> ORDINE DI LAVORO A
Secondo il testo in esame, quanti sono i deputati segretari della Camera?
> ORDINE DI LAVORO B
Stampa la parte del testo in esame che comincia con le parole "Ecco quanto scrive" e si chiude dopo le parole "una crisi economica.".

E se non bastasse, a usufruire del fondo spese non è soltanto il presidente della Camera. Ci sono anche i vicepresidenti (quattro), i questori (tre), i deputati segretari (tredici).

Quindi anche Antonio Leone, Rosy Bindi, Maurizio Lupi e Rocco Buttiglione. Che sebbene abbiano un’indennità d’ufficio minore, che si ferma a 2815,89 euro (e li porta a incassare poco più di 19.000 euro al mese), hanno accesso a un fondo di rappresentanza di 12.911.42 euro all’anno. E – come Fini – franchigia postale, telefonini e auto di servizio. Oltre a una segretaria e a sette addetti. Il tutto in tempi di crisi e di governo tecnico. Molto poco sobrio.Il Giornale, 10 aprile 2012

Ecco quanto scrive ITALIOGGI:

Quel plafond illimitato di Fini

di Franco Adriano


Un plafond illimitato per le spese di rappresentanza per il presidente. Quasi tredicimila euro netti per i quattro vicepresidenti e i tre questori. Diecimila euro per i 13 deputati segretari. Italia Oggi è venuto in possesso di un documento sulle prerogative interne all’Ufficio di presidenza (vice-presidenti, questori e segretari) e dei presidenti delle giunte e commissioni della Camera dei deputati, che dimostra – con gli importi netti dichiarati in bella evidenza – quanto sia ancora lontano dalla realtà il Palazzo: da chi deve stare sul mercato nel pieno di una crisi economica.

> MATERIALE FORNITO
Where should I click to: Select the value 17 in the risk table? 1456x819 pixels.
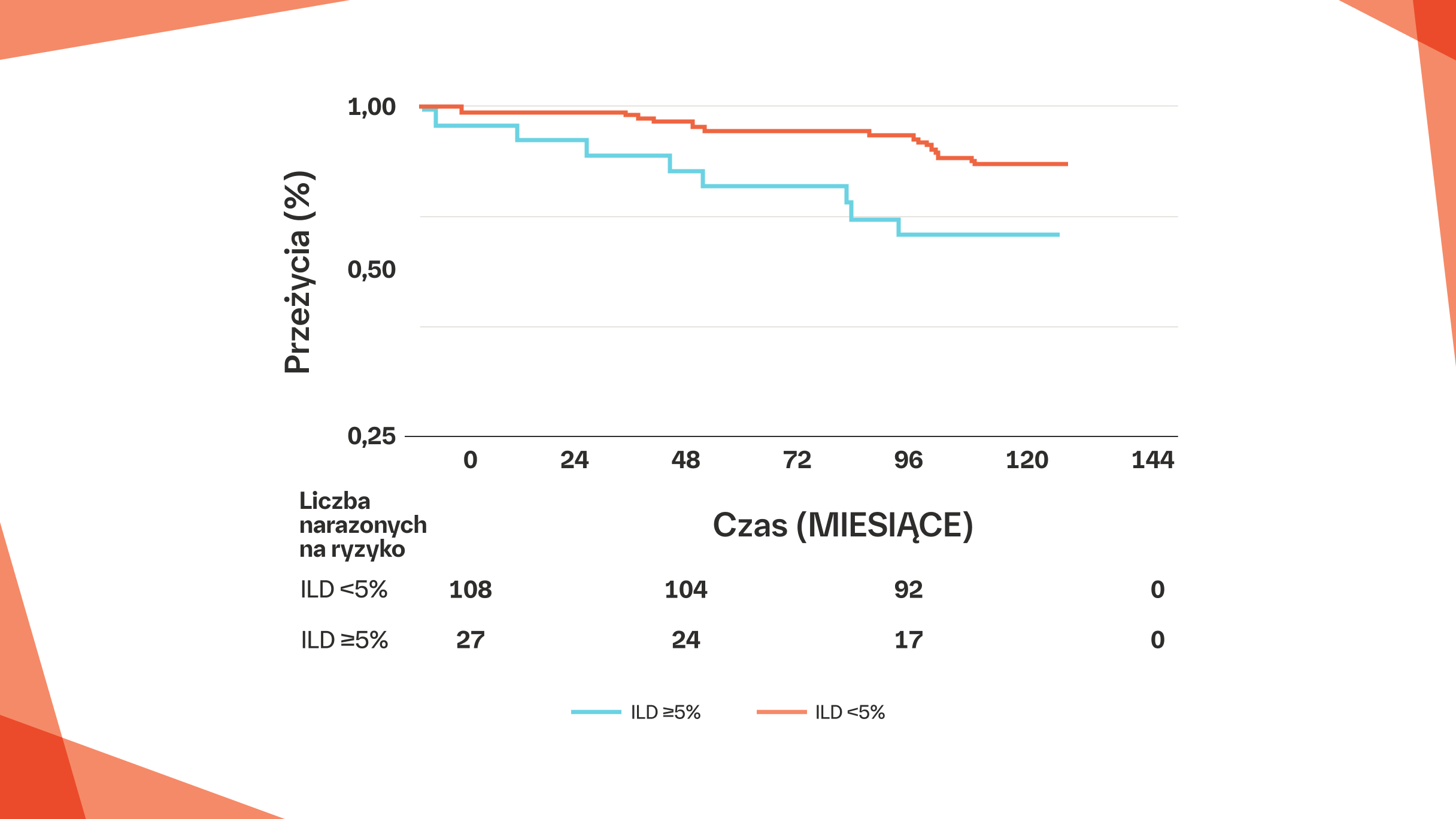tap(908, 640)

> RISPOSTA ESERCIZIO A
Sono tredici.

> RISPOSTA ESERCIZIO B
Ecco quanto scrive ITALIOGGI:

Quel plafond illimitato di Fini

di Franco Adriano


Un plafond illimitato per le spese di rappresentanza per il presidente. Quasi tredicimila euro netti per i quattro vicepresidenti e i tre questori. Diecimila euro per i 13 deputati segretari. Italia Oggi è venuto in possesso di un documento sulle prerogative interne all’Ufficio di presidenza (vice-presidenti, questori e segretari) e dei presidenti delle giunte e commissioni della Camera dei deputati, che dimostra – con gli importi netti dichiarati in bella evidenza – quanto sia ancora lontano dalla realtà il Palazzo: da chi deve stare sul mercato nel pieno di una crisi economica.